Non-Appearance (2009) by myself and Keiko Kamma
One of my projects in which I believe I have found the right balance was my 30-minute film, Restless. In this film, my mother travels from our hometown to Manila, not for mere leisure, but to fulfill a dream — to receive a visa to the United States. Shot in two days, the documentary follows my mother as she gets ready for the big interview, preparing to perform an “identity” that will enable her to cross national borders. She is accompanied by my aunt who had been refused a visa three times. My mother had missed my sister’s wedding, and she was desperately hoping to see in Los Angeles her first grandchild. The final cut was arrived at through several edits requested by my own extended family – for instance, the omission of any mention of my sister’s previous status as undocumented migrant for nearly a decade.

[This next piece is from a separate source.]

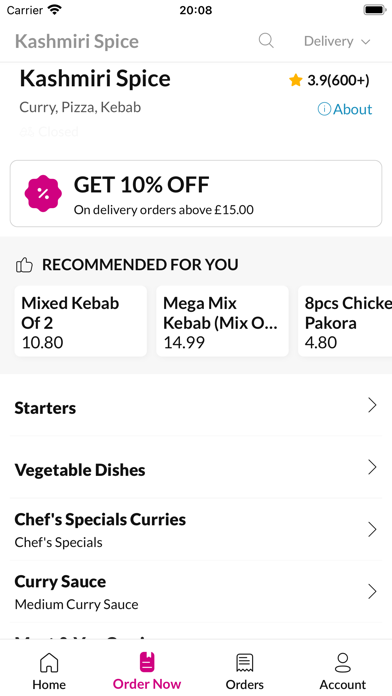Tap the star rating 3.9(600+)

click(329, 80)
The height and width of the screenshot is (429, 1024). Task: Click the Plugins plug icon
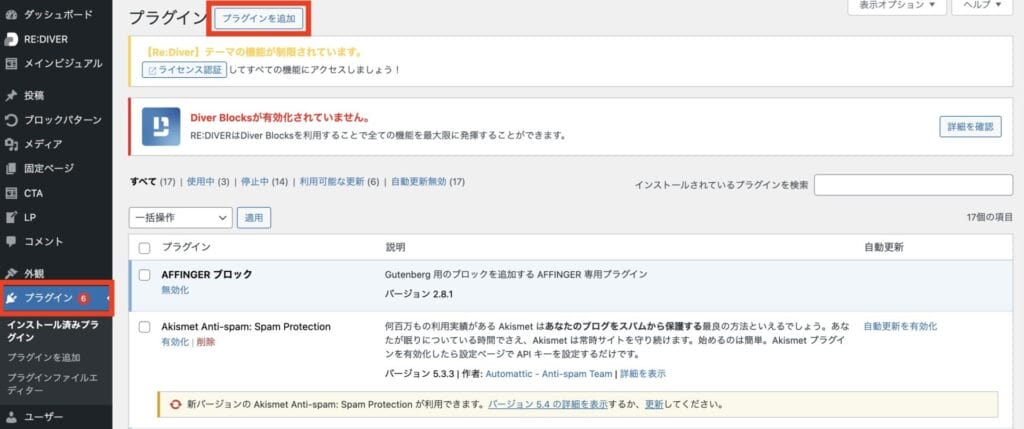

Paul Stoller (1992) writes of knowledge as “situated, negotiated, and part of an ongoing process.” I see the works mentioned so far as a way of situating my subjectivities in the continued exploration of the potential of art practices – or of the experience and production of concept-based art and research – in the dissemination of the narratives of the Filipino diaspora. I wish to suggest that subjectivities are comprised of layers of personal, social, and collective histories. Subjectivities are cumulative, and transformable, as seen in the progression of works I have introduced today. With my relatives who are migrant workers now spread across the globe, and as a citizen of a state that takes pride in its “world-class” human labour, and as a student and occasional artist who attempts to reflect on the Filipino diaspora and the diasporic experience – the possibilities for developing or contesting one’s subjectivities are endless. While these subjectivities transform over time, they remain in constant tension with the positionalities of fellow Filipinos – my research “subjects” — despite the solidarities envisioned, imagined, or at least hoped for by the author, artist or scholar. I hope to make a point how political intentionality, despite being called one of the “interesting fallacies” in art (Hiller 1985), may be part of a project that is situated within one’s explicit attempt to politicize the personal. Auto-ethnographers are oftentimes accused of navel-gazing, yet the exploration of the personal, and the blending of the intimate narratives into national and global politics, I think, is one of the ways through which we can commit and invest our very selves to projects, which as Dorinne Kondo says, “matter deeply.”